A-C: Real-time RT-PCR (A), immunofluorescence staining (B), and Western blotting (C) results for YAP and TEAD1-4 expression levels in primary ovarian cancer cells (control) and OCICs. Nuclei were stained with DAPI. D: Real-time RT-PCR results for mRNA levels of known YAP/TEAD target genes, including Runx2, Itgb2, and Erbb4, in primary ovarian cancer cells (control) and OCIC cells. E-F: Real-time RT-PCR results for the RNAi depletion efficiencies of YAP, TEAD1, TEAD3, and TEAD4, after using two different shRNAs for each gene.

Figure 4. Pluripotency markers' expression in YAP- and TEAD1/3/4-silenced OCICs.

A: Representative immunofluorescence staining results for OCT-4 expression in Yap- and Tead1/3/4-silenced OCICs. B-C: Real-time RT-PCR (B) and Western blotting (C) results showing that the indicated genes were down-regulated in OCICs after RNAi depletion of Yap and Tead1/3/4. D: Images of OCIC spherical clusters without (upper panels) and with (lower panels) shYap-treatment by 200 times magnification.

Figure 5. YAP-TEAD confers chemotherapeutic drug resistance to OCICs by regulating specific target genes' expression.

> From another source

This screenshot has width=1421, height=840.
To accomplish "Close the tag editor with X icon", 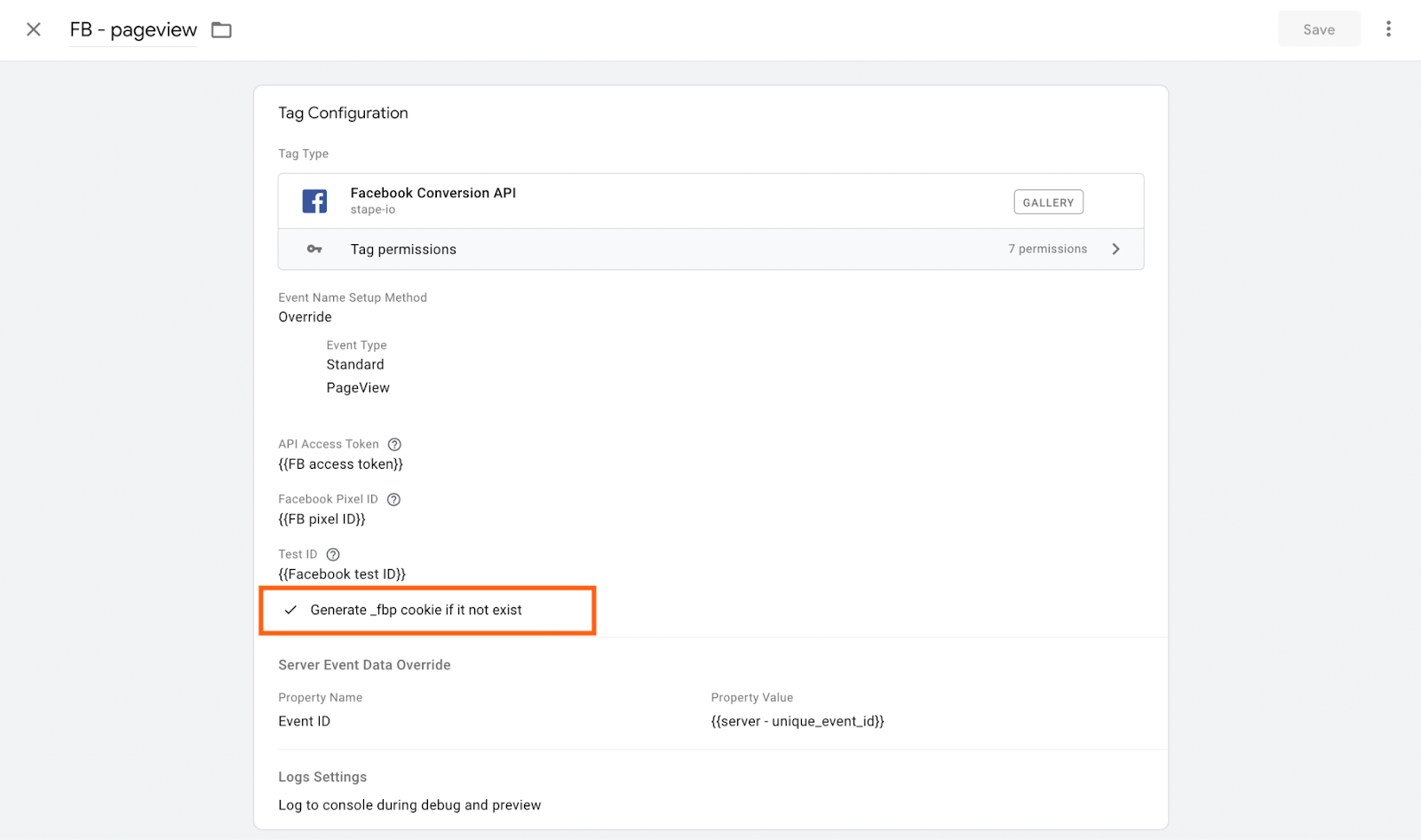I will pos(34,29).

A. Survival rates of primary ovarian cancer cells (control) and OCICs after treatment with cisplatin (CDDP), taxol, or bleomycin at the indicated concentrations. OCICs and control cells were treated with drugs for 48 h. *, P<0.01, compared with the corresponding control group. **, P<0.001, compared with the corresponding control group. B. Survival rates of OCICs with or without Yap and Tead1/3/4 knockdown after treatment with CDDP, taxol, or bleomycin at the indicated concentrations for 48 h. ns, not significant; *, P<0.01; **, P<0.001. C-D: Real-time RT-PCR results showing that the indicated genes were expressed in OCICs at higher levels than in primary ovarian cancer cells (C). Indicated genes' expression levels in OCICs were significantly down-regulated with Yap and Tead1/3/4 RNAi (D). *, P<0.01; **, P<0.001. E. Western blotting results for AKT and pAKT levels in OCICs with or without Yap/Tead1/3/4 shRNA treatment.

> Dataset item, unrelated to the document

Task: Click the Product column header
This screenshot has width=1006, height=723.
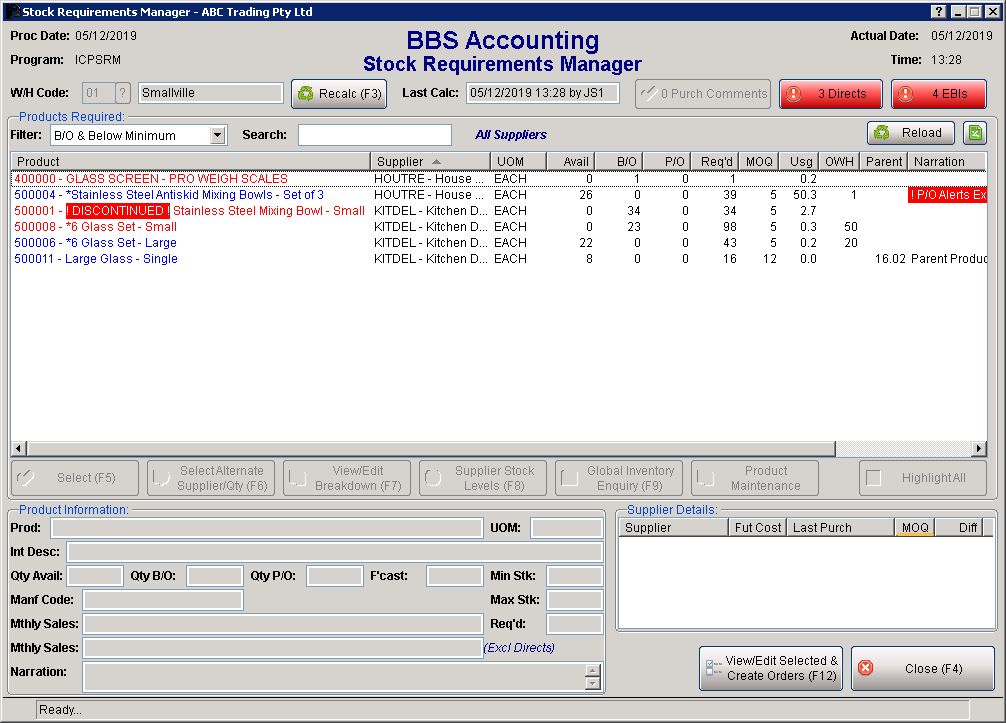Action: click(x=190, y=161)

Figure 6. MAPK pathway genes regulated by YAP in OCICs.

A. Real-time RT-PCR results showing that the indicated genes were expressed in OCICs at higher levels than in primary ovarian cancer cells (control). B. Real-time RT-PCR results showing that the indicated genes' expression levels were significantly down-regulated in OCICs with Yap/Tead1/3/4 RNAi.